Survey Method and Demographics

ASSEMBLY magazine would like to thank all the respondents who participated in its seventh annual capital equipment spending survey.

ASSEMBLY magazine is sent to 60,078 assembly professionals in more than 35,600 locations. Questionnaires were mailed July 25 to manufacturing managers and other professionals in similar positions, who hold the highest degree of equipment purchasing influence in a representative group of 2,500 plants. The cutoff date for returning the surveys was Aug. 28.

Some 673 surveys were returned for a response rate of 27 percent—the highest rate in the survey’s history. Sixty-five percent of respondents were OEMs, 26 percent were contract manufacturers, and 9 percent were unclassified.
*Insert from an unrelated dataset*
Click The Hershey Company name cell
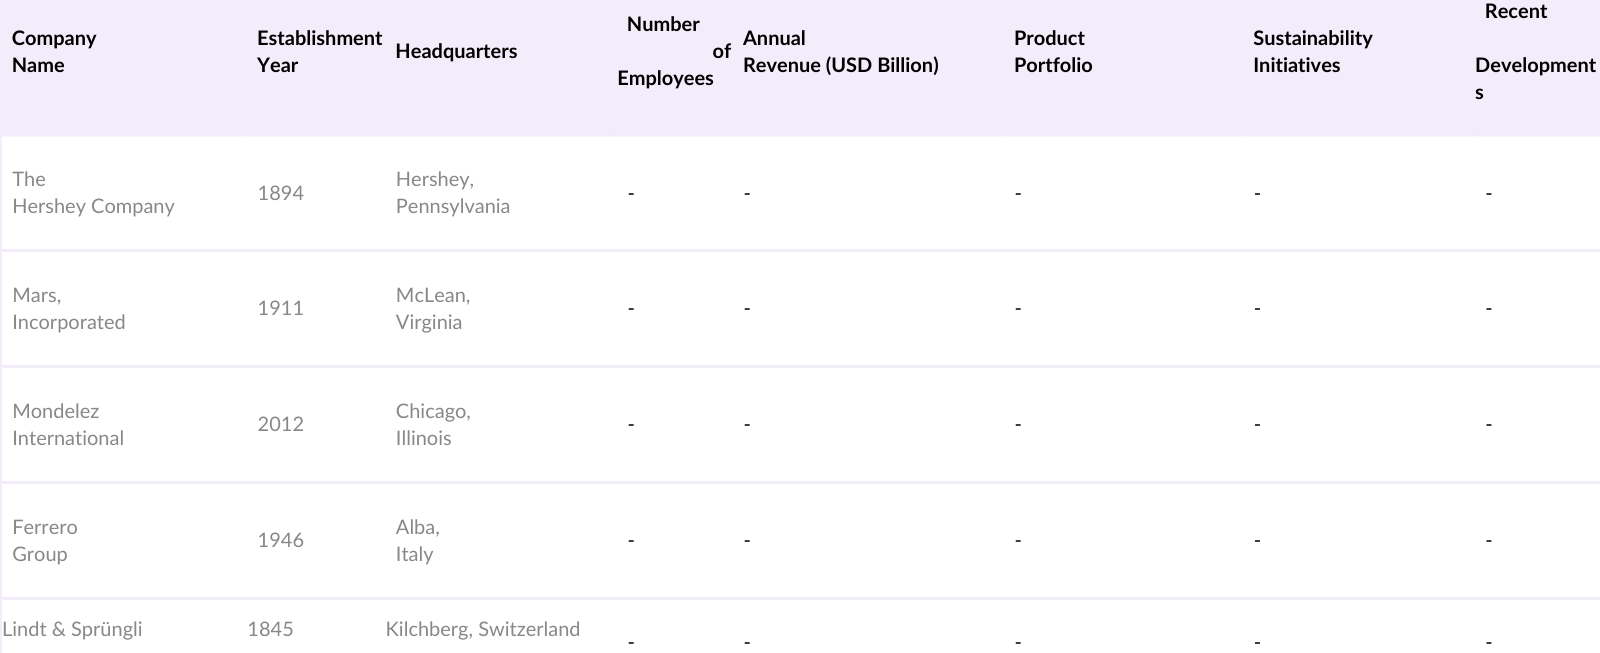This screenshot has width=1600, height=653. 93,193
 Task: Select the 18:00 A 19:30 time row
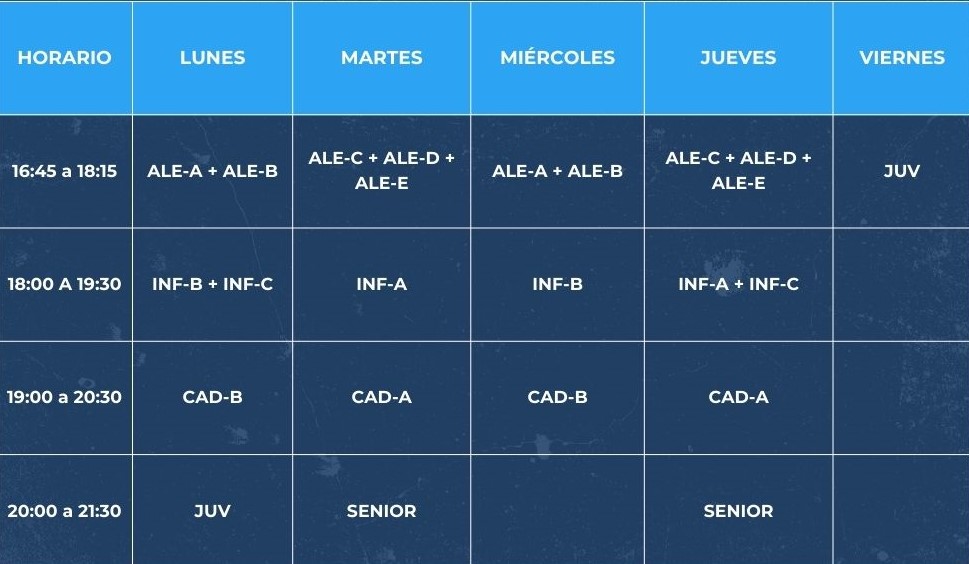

For statistical reliability, the survey was only sent to manufacturers in SICs 34 through 38, which represent 90 percent of ASSEMBLY’s readership. By industry, 15 percent of respondents were in SIC 34, 37 percent were in SIC 35, 26 percent were in SIC 36, 11 percent were in SIC 37, and 11 percent were in SIC 38.

Geographically, 23 percent of respondents were located in the Northeast, 42 percent were in the Midwest, 16 percent were in the South, and 19 percent were in the West.

Nineteen percent of respondents had 25 employees or less, 15 percent had 26 to 50 employees, 18 percent had 51 to 100 employees, 21 percent had 101 to 250 employees, 15 percent had 251 to 500 employees, and 12 percent had more than 500 employees.

Thirty-three percent of respondents assemble products that can fit inside a 12-inch cube, 19 percent make products that can fit inside a 24-inch cube, 13 percent make products that fit inside a 36-inch cube, 16 percent make products that fit inside a 6-foot cube, and 19 percent make products that are larger than a 6-foot cube.

Some 18 percent of respondents were high-volume manufacturers, 50 percent were mid-volume manufacturers, and 32 percent were low-volume manufacturers. Thirty-one percent of respondents were high-variety manufacturers, 48 percent were mid-variety manufacturers, and 21 percent were low-variety manufacturers.

Overall, the survey results have a sampling error of ±3.8 percent.